With the preceding in mind and referring to FIG. 1, a computed tomography (CT) imaging system 10 is shown, by way of example. The CT imaging system 10 includes a gantry 12. The gantry 12 has an X-ray source 14 that projects a beam of X-rays 16 toward a detector assembly 15 on the opposite side of the gantry 12. The X-ray source 14 projects the beam of X-rays 16 through a pre-patient collimator assembly 13 that determines the size and shape of the beam of X-rays 16. The detector assembly 15 includes a collimator assembly 18 (a post-patient collimator assembly), a plurality of detector modules 20 (e.g., detector elements or sensors), and data acquisition systems (DAS) 32. The plurality of detector modules 20 detect the projected X-rays that pass through a subject or object 22 being imaged, and DAS 32 converts the data into digital signals for subsequent processing. Each detector module 20 in a conventional system produces an analog electrical signal that represents the intensity of an incident X-ray beam and hence the attenuated beam as it passes through the subject or object 22. During a scan to acquire X-ray projection data, gantry 12 and the components mounted thereon rotate about a center of rotation 25 (e.g., isocenter) so as to collect attenuation data from a plurality of view angles relative to the imaged volume.

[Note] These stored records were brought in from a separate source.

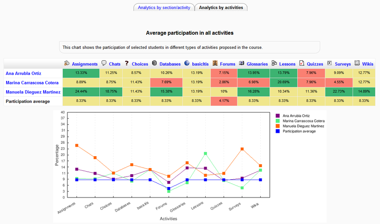
Task: Click the Assignments icon in table header
Action: coord(67,64)
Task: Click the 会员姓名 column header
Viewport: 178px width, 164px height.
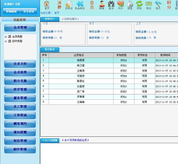Action: (81, 55)
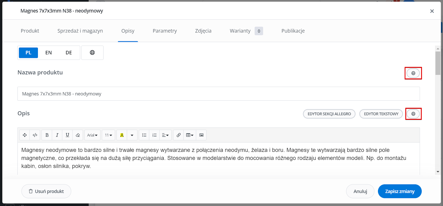
Task: Expand the text color arrow dropdown
Action: click(132, 135)
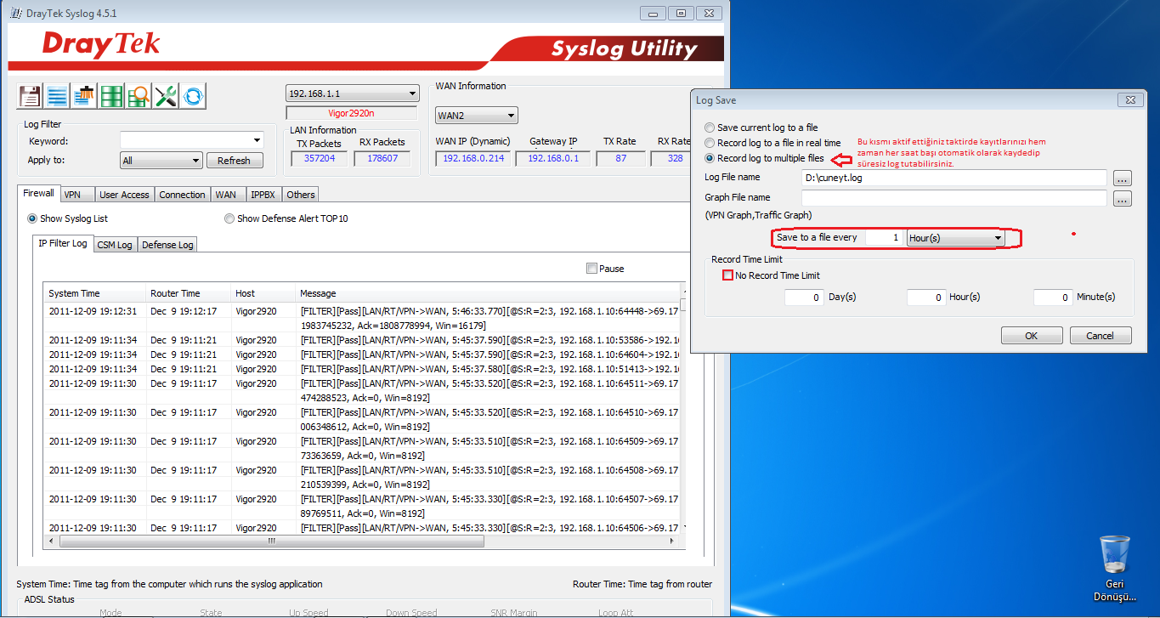Click the blue lines log list icon

pyautogui.click(x=57, y=96)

Rotation of gantry 12 and the operation of X-ray source 14 are governed by a control system 26 of CT imaging system 10. Control system 26 includes an X-ray controller 28 that provides power and timing signals to an X-ray source 14, a collimator controller 29 that controls a length and a width of an aperture of the pre-patient collimator 13 (and, thus, the size and shape of the beam of X-rays 16), and a gantry motor controller 30 that controls the rotational speed and position of gantry 12. An image reconstructor 34 receives sampled and digitized X-ray data from DAS 32 and performs high-speed image reconstruction. The reconstructed image is applied as an input to a computer 36, which stores the image in a storage device 38. Computer 36 also receives commands and scanning parameters from an operator via console 40. An associated display 42 allows the operator to observe the reconstructed image and other data from computer 36. The operator supplied commands and parameters are used by computer 36 to provide control signals and information to DAS 32, X-ray controller 28, collimator controller 29, and gantry motor controller 30. In addition, computer 36 operates a table motor controller 44, which controls a motorized table 46 (e.g., patient table) to position subject 22 and gantry 12. Particularly, table 46 moves portions of subject 22 through a gantry opening or bore 48.

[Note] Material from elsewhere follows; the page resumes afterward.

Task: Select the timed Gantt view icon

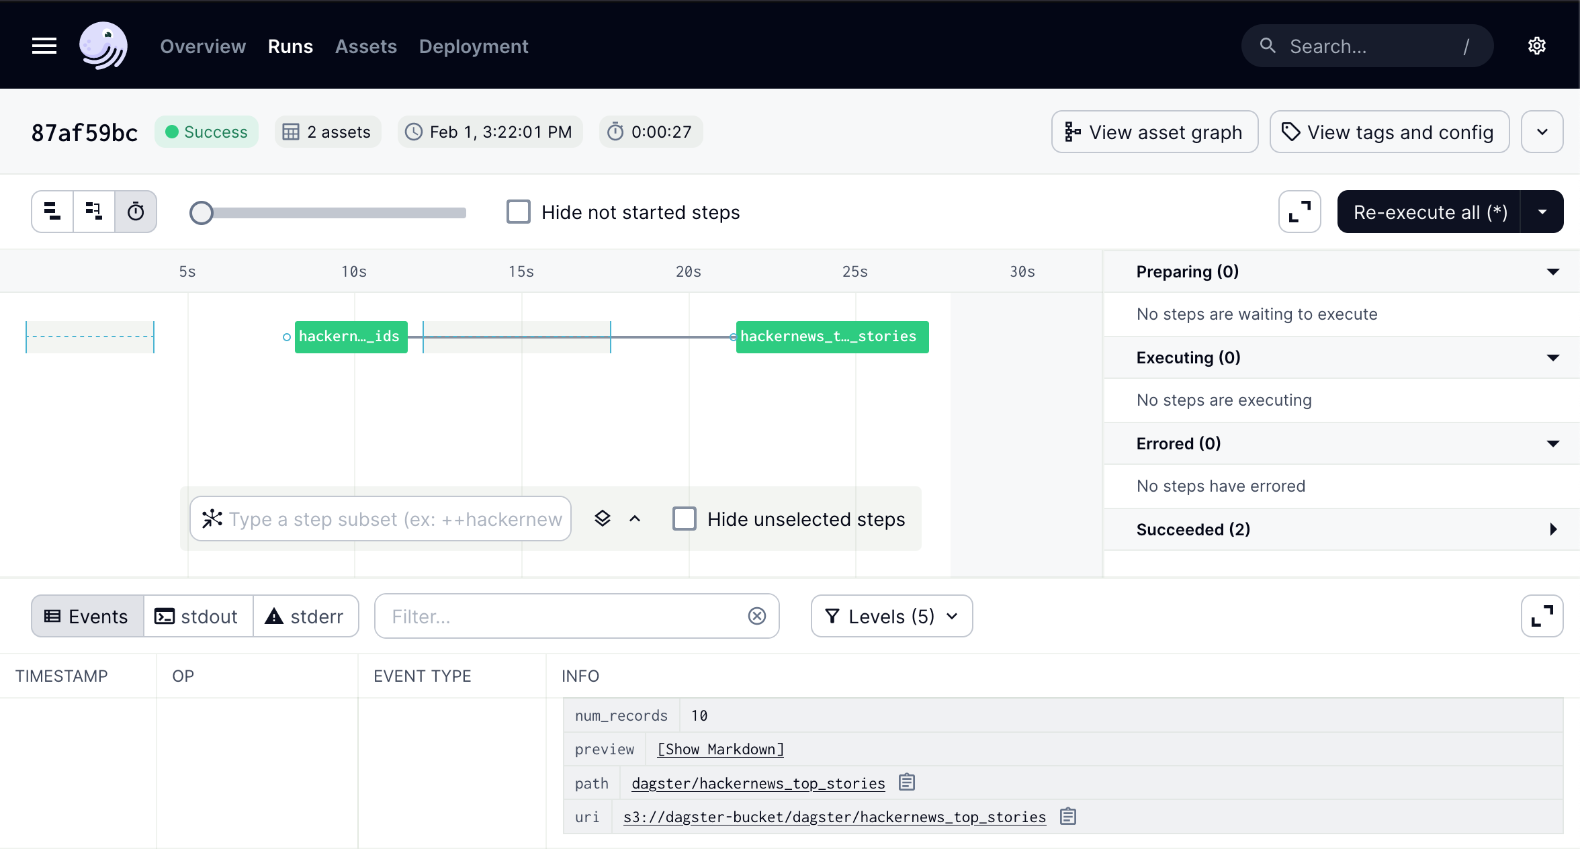Action: pos(136,212)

A processing component (e.g., a microprocessor or processing circuitry) and a memory of the CT imaging system 10, such as may be present in computer 36 and/or control system 26, may be used to execute stored software code, instructions, or routines for acquiring and processing the CT data. The term “code” or “software code” used herein refers to any instructions or set of instructions that control the CT imaging system 10. The code or software code may exist in a computer-executable form, such as machine code, which is the set of instructions and data directly executed by the processing component, human-understandable form, such as source code, which may be compiled in order to be executed by the processing component, or an intermediate form, such as object code, which is produced by a compiler. In some embodiments, the CT imaging system 10 may include a plurality of controllers.

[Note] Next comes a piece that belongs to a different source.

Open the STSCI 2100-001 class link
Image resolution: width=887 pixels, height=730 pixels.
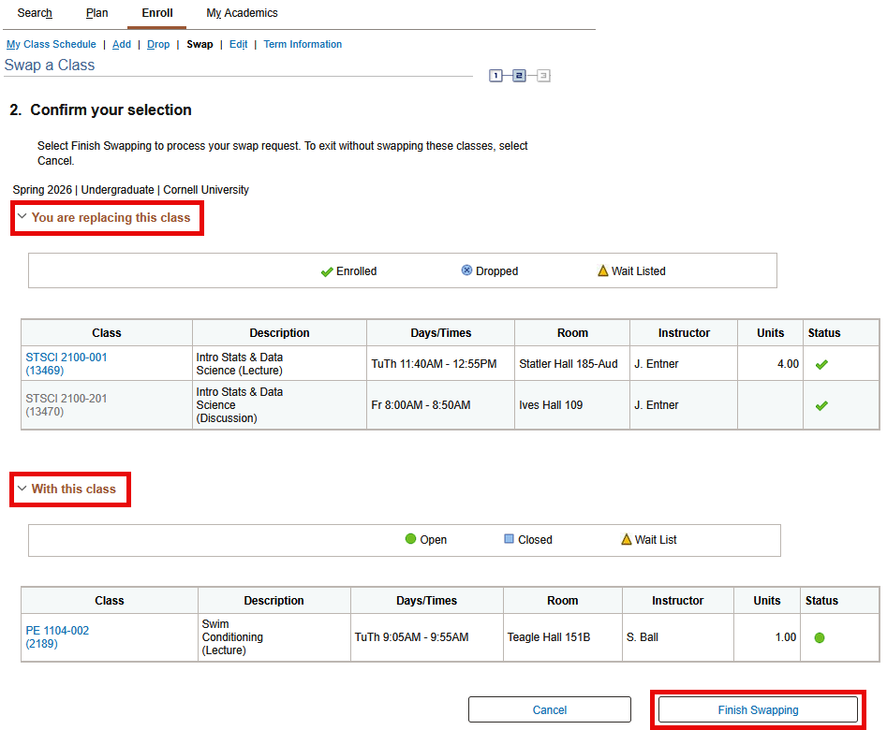tap(67, 358)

As an example, the memory may store processor-executable software code or instructions (e.g., firmware or software), which are tangibly stored on a non-transitory computer readable medium. Additionally or alternatively, the memory may store data. As an example, the memory may include a volatile memory, such as random-access memory (RAM), and/or a nonvolatile memory, such as read-only memory (ROM), flash memory, a hard drive, or any other suitable optical, magnetic, or solid-state storage medium, or a combination thereof. Furthermore, processing component may include multiple microprocessors, one or more “general-purpose” microprocessors, one or more special-purpose microprocessors, and/or one or more application specific integrated circuits (ASICS), or some combination thereof. For example, the processing component may include one or more reduced instruction set (RISC) or complex instruction set (CISC) processors. The processing component may include multiple processors, and/or the memory may include multiple memory devices.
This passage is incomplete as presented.